Internet misuse by staff affected a majority of large businesses in the last year, according to a government report, while even some small companies reported hundreds of email abuses per day.
The Department of Industry's 2006 Information Security Breaches Survey found that two-thirds of large enterprises reporting at least one misuse incident in the last year, with one in five of all companies were affected overall.
Of the worst incidents of misuse, 41 percent involved staff accessing inappropriate Web sites and a further 36 percent related to excessive Web surfing. The most serious of such incidents involved access to illegal material; for example, several companies reported incidents of staff accessing child pornography.
Businesses were warned their reputations could be damaged by staff Internet misuse.

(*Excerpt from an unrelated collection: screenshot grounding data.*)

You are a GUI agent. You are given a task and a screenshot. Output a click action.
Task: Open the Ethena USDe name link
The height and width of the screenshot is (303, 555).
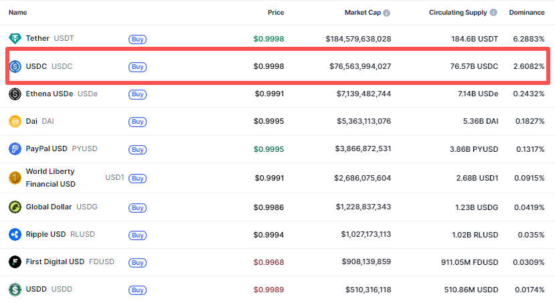(x=50, y=94)
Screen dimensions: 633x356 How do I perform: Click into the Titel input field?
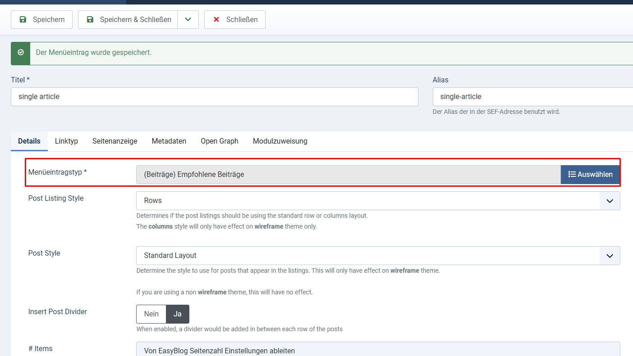click(214, 97)
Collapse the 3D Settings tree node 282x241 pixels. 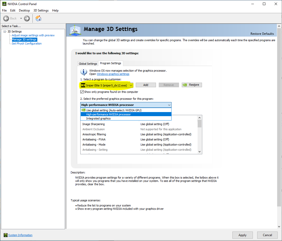[x=5, y=31]
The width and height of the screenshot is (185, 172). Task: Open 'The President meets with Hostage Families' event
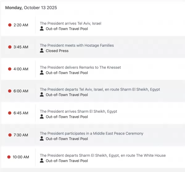click(x=77, y=45)
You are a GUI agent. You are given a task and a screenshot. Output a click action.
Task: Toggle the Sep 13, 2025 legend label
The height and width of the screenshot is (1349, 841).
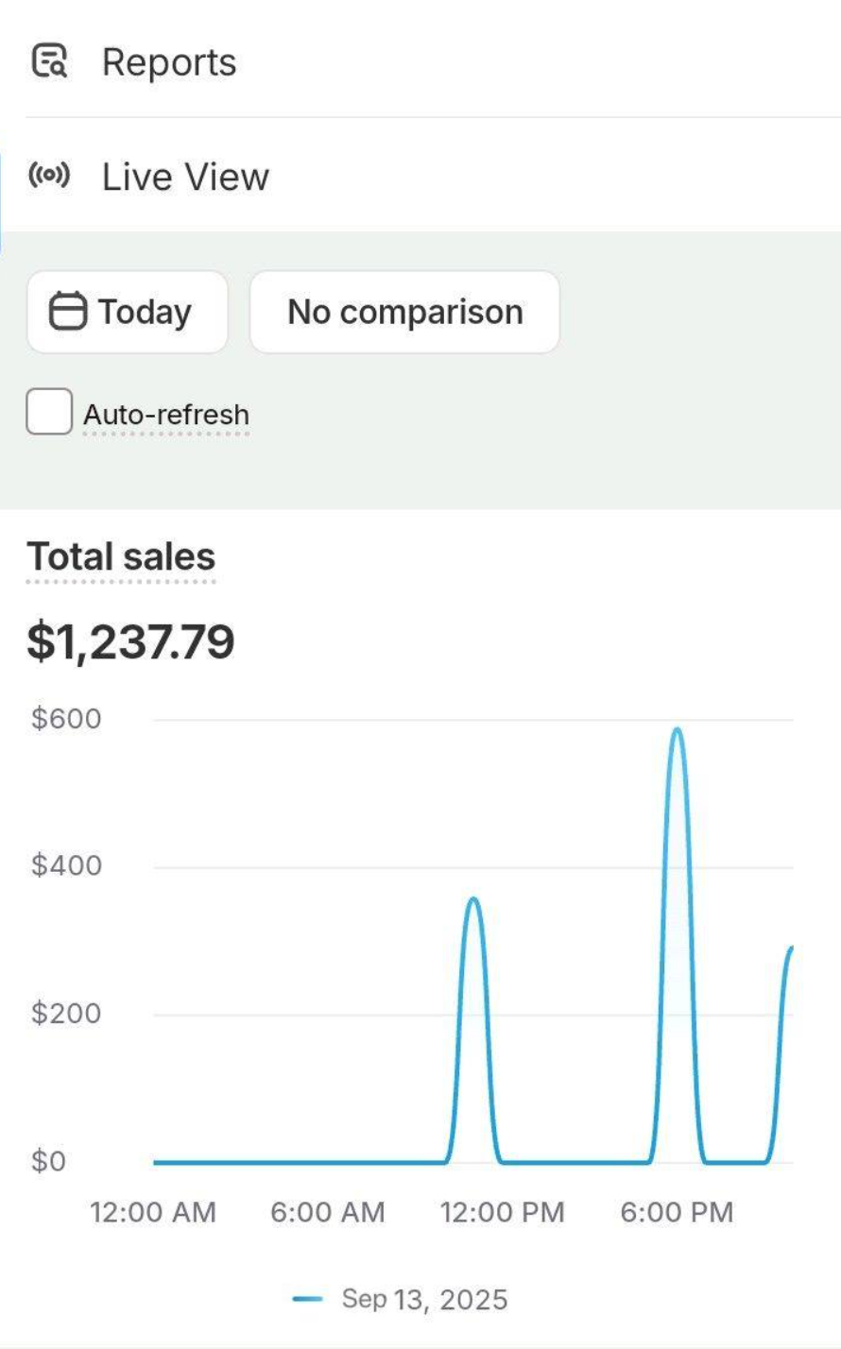coord(424,1299)
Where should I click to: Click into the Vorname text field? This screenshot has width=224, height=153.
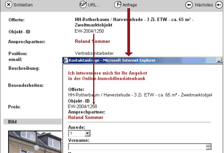point(137,147)
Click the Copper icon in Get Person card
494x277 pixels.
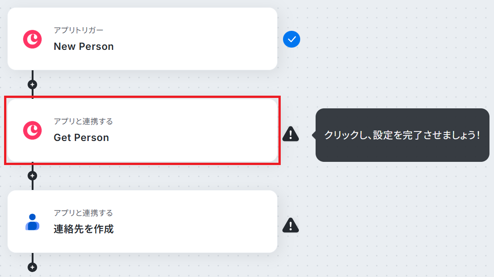point(33,131)
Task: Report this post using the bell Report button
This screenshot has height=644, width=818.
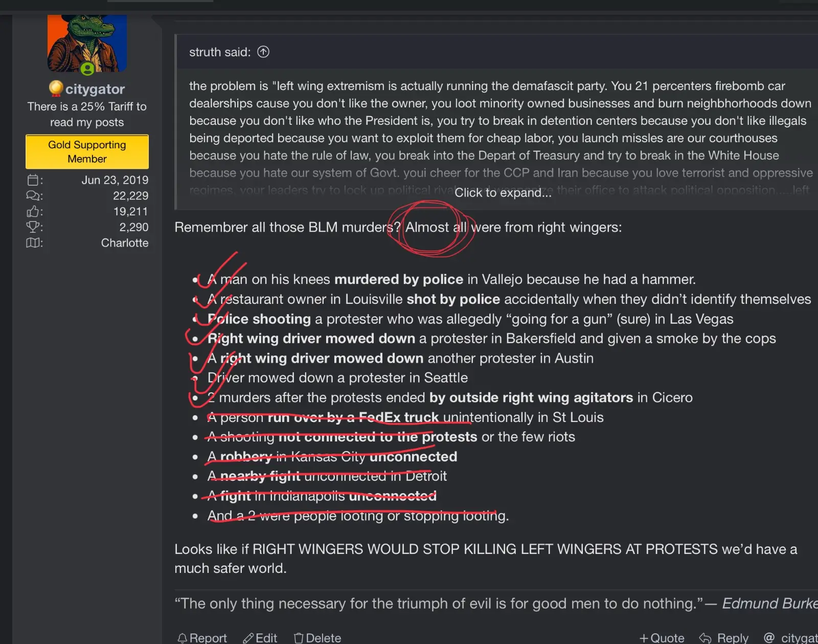Action: click(202, 638)
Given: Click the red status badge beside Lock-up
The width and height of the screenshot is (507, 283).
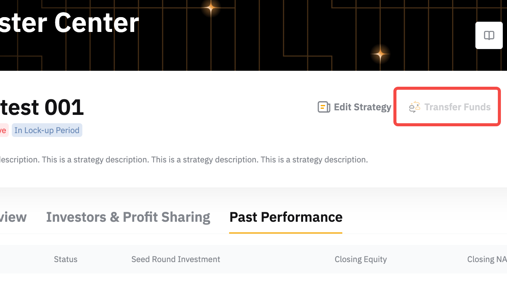Looking at the screenshot, I should tap(3, 130).
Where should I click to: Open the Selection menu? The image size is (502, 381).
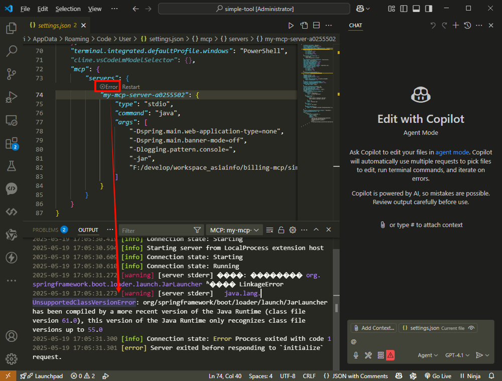click(68, 9)
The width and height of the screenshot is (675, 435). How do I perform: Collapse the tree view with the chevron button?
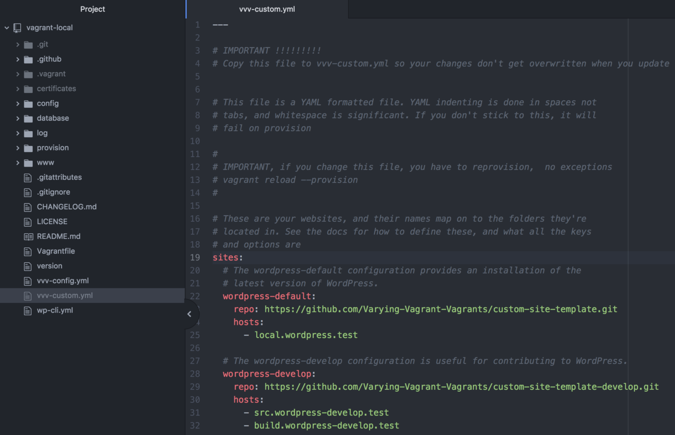click(189, 314)
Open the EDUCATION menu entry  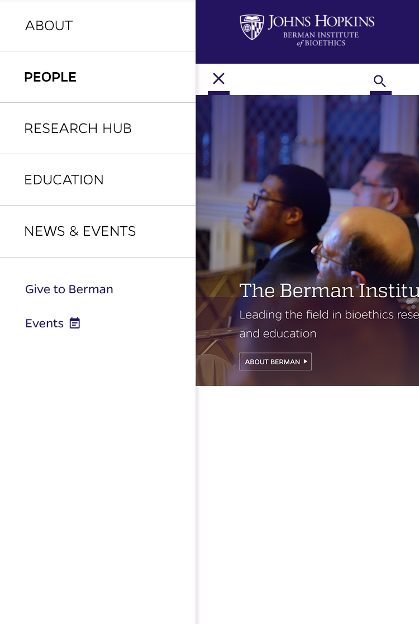(x=98, y=179)
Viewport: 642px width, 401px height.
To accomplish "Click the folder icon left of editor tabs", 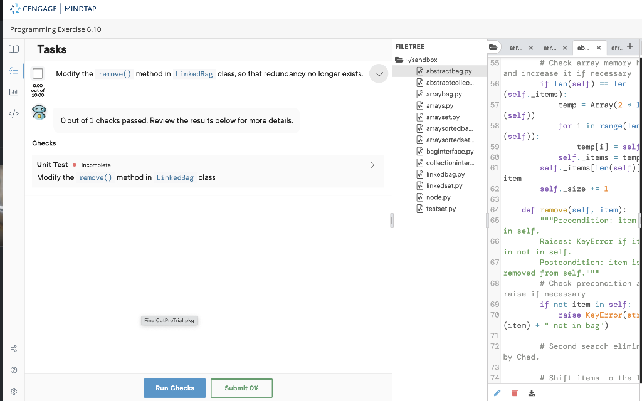I will (494, 46).
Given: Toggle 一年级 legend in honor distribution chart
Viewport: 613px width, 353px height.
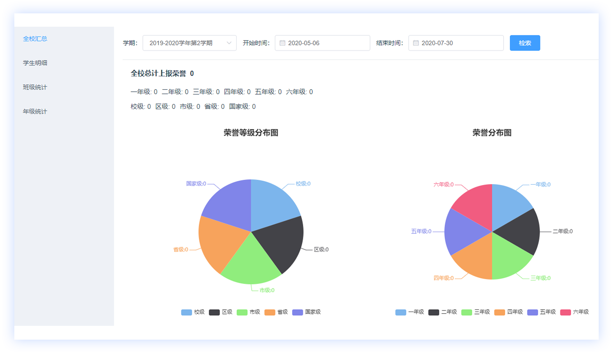Looking at the screenshot, I should [410, 312].
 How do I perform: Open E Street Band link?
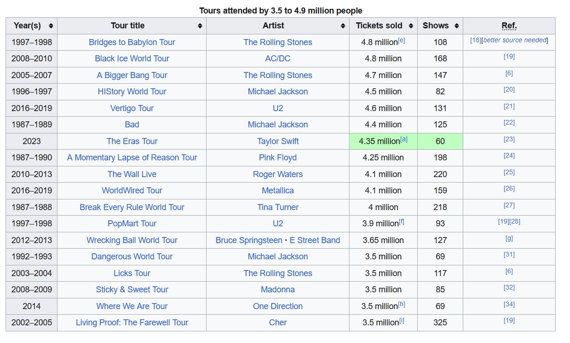(315, 240)
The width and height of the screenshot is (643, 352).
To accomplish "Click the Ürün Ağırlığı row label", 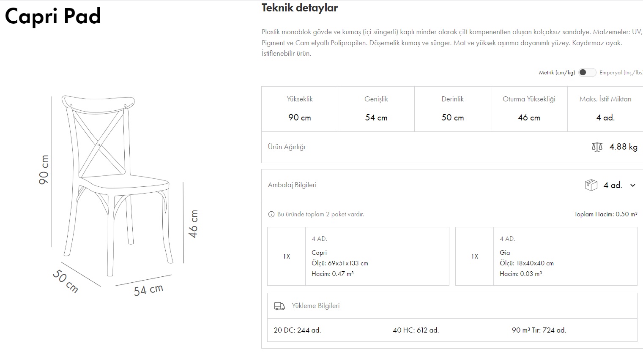I will click(x=287, y=147).
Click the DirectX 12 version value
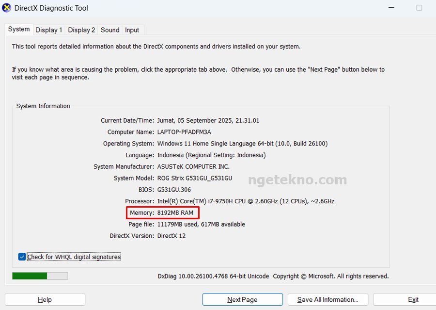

"Companies without an acceptable-usage policy are in difficult territory in telling staff what is appropriate or inappropriate. If their staff send out or post inappropriate content, that can have a knock-on effect on a company's reputation," Chris Potter, co-author of the report and partner at PricewaterhouseCoopers, told ZDNet UK.
"It's very important that organisations define what is acceptable because different people can have different views on what actually is acceptable," said Potter. "A number of companies in the survey had staff sending out profane messages or confidential information to the wrong organisation. In one case a disgruntled employee took an entire copy of the customer database and emailed it to a competitor," he added.
Companies should have a clear acceptable-use policy, according to PwC, and should make sure they are scanning inbound and outbound mail. One in six companies currently scans outbound mail, the survey found.
"A lot of companies don't scan outbound email for inappropriate messages. People should implement software that monitors Internet usage and blocks access to inappropriate sites, as this can let people know quite gently that they are doing something wrong," said Potter.
"Over half of UK businesses don't have this technology, and they are probably missing staff misuse. Unfortunately, with this you only need one or two bad apples to spoil the whole barrel."
The survey was carried out on behalf of the DTI, and was sponsored by Microsoft, Symantec, Entrust, and Clearswift. Potter said that the research was carried out and analysed independently.
"The sponsors may have a vested interest, but we also had input from independent reviewers such as the National Hi-Tech Crime Unit and the University of London. It was absolutely critical that this set of results be accurate."
"Clearly with any set of results it is possible to put a spin on, but the underlying figures don't lie. We sought to involve leaders in information technology to make the results as useful as possible," said Potter.
A spokesman for the DTI told ZDNet UK "It's our survey, but we don't have control over third party endorsements. There's lots of stakeholders you would consult, and the big players need to be involved. The bottom line is that this is a DTI survey, and the DTI sponsored it."
The survey will be launched at Infosecurity Europe in April 2006, in London.